Learning the Lord’s Prayer in Hawaiian may now be on my to-do list. I have picked up French and Italian “Our Father” phrases through the years, but Hawaiian is particularly foreign to my western ear. Even so, the prayer song this morning in Hana’s St. Mary’s Church was lilting and lovely and I think God smiled upon our efforts.
On our way to St. Mary’s, we passed the Wananalua Church, the historic Congregational Church which is featured in my novel, Hana-lani (Nani-lei’s church with the big white cross), and continued the half block to the historic Catholic Church. St. Mary’s is a white church, inside and out. It’s whiteness is like entering a soft cloud, airy and arched, and its curved windows along the side aisles open onto a sea of green grass. At the door we were greeted warmly with leis of vines and leaves and wide smiles and kisses on the cheek. We found seats in a pew. Others came in, some greeting friends and family, some looking about for the first time, wondering at the airy interior, visitors like us.
The Mass danced through the white space. Hawaiian phrases sailed alongside English as though the temperate breezes blowing through the windows winged and paired them as they flew to the high altar. I felt as though I too had been borne up high on the “wings of a prayer” to a holy aerie. Yet, I knew that we the people anchored the pews as all around and above angels dived and soared in their airy dance.

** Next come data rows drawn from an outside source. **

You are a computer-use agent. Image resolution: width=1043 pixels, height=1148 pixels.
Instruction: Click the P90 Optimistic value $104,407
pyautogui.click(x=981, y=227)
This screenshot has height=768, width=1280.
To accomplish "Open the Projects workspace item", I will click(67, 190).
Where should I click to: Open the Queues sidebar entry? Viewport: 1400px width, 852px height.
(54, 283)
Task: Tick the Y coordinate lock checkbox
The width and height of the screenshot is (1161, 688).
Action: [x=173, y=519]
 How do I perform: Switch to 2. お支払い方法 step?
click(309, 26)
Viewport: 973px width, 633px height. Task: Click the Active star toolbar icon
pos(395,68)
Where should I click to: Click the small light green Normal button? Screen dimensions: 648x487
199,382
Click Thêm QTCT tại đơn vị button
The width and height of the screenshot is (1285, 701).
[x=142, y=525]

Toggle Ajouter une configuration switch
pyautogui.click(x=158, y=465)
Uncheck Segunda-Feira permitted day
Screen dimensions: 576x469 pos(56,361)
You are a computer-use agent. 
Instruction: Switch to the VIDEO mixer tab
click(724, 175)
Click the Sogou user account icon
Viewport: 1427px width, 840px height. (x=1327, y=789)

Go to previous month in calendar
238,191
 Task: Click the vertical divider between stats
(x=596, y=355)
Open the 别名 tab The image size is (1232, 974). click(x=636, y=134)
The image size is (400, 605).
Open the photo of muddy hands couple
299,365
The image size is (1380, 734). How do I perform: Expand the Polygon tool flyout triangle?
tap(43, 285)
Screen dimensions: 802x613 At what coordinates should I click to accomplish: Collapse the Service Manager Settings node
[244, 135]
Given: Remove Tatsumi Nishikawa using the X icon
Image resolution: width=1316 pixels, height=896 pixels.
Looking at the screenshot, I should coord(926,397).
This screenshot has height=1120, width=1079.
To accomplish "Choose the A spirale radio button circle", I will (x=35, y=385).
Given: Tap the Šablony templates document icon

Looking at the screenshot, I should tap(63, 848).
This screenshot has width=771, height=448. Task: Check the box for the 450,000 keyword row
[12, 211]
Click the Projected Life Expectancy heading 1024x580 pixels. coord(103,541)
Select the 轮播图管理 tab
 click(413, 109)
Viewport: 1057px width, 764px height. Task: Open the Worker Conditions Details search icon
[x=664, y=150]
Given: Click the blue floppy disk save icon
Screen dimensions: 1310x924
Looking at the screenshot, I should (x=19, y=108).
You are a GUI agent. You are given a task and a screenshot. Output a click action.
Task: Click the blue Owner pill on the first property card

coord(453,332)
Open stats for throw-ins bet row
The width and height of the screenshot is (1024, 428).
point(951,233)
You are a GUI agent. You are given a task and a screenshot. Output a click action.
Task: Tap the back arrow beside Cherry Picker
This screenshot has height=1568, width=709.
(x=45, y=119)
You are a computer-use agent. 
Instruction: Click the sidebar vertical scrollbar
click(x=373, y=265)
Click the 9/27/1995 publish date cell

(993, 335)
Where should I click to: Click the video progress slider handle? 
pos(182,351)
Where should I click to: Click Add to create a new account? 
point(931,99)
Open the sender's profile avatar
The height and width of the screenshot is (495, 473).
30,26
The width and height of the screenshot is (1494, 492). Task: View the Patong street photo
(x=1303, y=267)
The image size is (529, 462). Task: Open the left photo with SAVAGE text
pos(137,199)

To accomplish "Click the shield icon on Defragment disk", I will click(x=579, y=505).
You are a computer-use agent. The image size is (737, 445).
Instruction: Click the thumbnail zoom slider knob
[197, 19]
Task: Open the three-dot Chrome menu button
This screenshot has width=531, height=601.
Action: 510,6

It was a good thing to worship together here in Hana once more, and again I sensed the Body of Christ united before God’s altar, partaking of God himself, allowing God to weave through each of us as we stood in song or knelt in prayer. The hymns weren’t our classic Anglo-Catholic hymns from our home parish, but the beat was easy and the words profound, and as I found myself tapping my toe lightly on the hardwood floor, I sensed that we the people were pulled into the experience of worship itself. This is a good thing and not to be considered lightly – to be pulled into prayer and praise, singing together with one voice to God our creator. And it is not a good thing, I think, to be pushed away from joining in worship, to be watching as spectators, as sometimes happens in evangelical or even high liturgical productions, silencing the voices of the people in the pews.
The Mass, the great prayer given to us by Christ, is meant to be a sacred shared supper, one that never loses sight of God’s presence in the bread and wine, always points to whom we worship with every fiber of our being, every intention of our soul. When we cross the threshold of a church, we step into the home of God and the home of his people. We become one in him and through him one with each other. We are in this place, this sacred space, to worship God, and to receive him into our hearts and bodies. We are God’s family, his dear children.
Hana, Maui is a small gentle town sloping to the sea. The green flanks of Haleakala rise to the west and the blue waters undulate to the east. The sun appears early, erupting from the curved horizon separating sea and sky, traveling up and turning slate to silver to deep sapphire. The trade winds soften the burning sun and the sky is an ever-changing drama of cloud formations.
And near the center of town, where Hasegawa’s General Store offers snacks and tackle and the Post Office connects with the rest of the world, a white church stands in the grass, with its doors open and welcoming. “Come on in,” the church says. “We love you.”
So we did just that this Sunday morning in Hana town, and I’m so glad we did.